--- Required work ---
Beginning with the line where "Task: Click the" appears, repeat every remaining line of the entries exactly, the last line included.

Collected data entries
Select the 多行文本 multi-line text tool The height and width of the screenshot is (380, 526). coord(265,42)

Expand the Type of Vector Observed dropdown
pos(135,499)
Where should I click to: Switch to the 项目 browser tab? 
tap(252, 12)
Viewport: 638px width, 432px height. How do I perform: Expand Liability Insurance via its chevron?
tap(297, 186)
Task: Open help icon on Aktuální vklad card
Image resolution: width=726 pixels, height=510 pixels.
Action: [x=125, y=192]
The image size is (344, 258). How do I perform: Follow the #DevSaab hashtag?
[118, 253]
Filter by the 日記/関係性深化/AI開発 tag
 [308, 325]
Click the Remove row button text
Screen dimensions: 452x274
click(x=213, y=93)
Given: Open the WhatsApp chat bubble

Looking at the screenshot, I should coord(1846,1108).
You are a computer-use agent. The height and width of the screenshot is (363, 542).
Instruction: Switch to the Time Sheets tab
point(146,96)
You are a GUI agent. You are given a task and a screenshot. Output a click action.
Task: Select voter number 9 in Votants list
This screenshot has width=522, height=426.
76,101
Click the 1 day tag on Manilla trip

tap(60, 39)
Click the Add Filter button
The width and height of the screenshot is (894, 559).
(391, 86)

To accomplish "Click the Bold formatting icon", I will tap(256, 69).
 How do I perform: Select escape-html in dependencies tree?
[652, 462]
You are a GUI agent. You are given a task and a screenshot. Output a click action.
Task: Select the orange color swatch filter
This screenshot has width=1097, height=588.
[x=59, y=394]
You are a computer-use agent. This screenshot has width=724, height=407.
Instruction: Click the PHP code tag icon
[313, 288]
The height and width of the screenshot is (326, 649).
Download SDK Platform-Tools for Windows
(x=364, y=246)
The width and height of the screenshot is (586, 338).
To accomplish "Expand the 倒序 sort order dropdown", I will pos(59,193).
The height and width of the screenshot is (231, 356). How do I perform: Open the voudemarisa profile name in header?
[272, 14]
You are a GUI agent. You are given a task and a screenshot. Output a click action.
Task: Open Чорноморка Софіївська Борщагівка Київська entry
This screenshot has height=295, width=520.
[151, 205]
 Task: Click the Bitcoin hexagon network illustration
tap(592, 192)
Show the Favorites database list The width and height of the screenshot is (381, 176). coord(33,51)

--- The completed task ---
 Task: Click the Bitcoin hexagon network illustration
tap(592, 192)
Show the Favorites database list The width and height of the screenshot is (381, 176). coord(33,51)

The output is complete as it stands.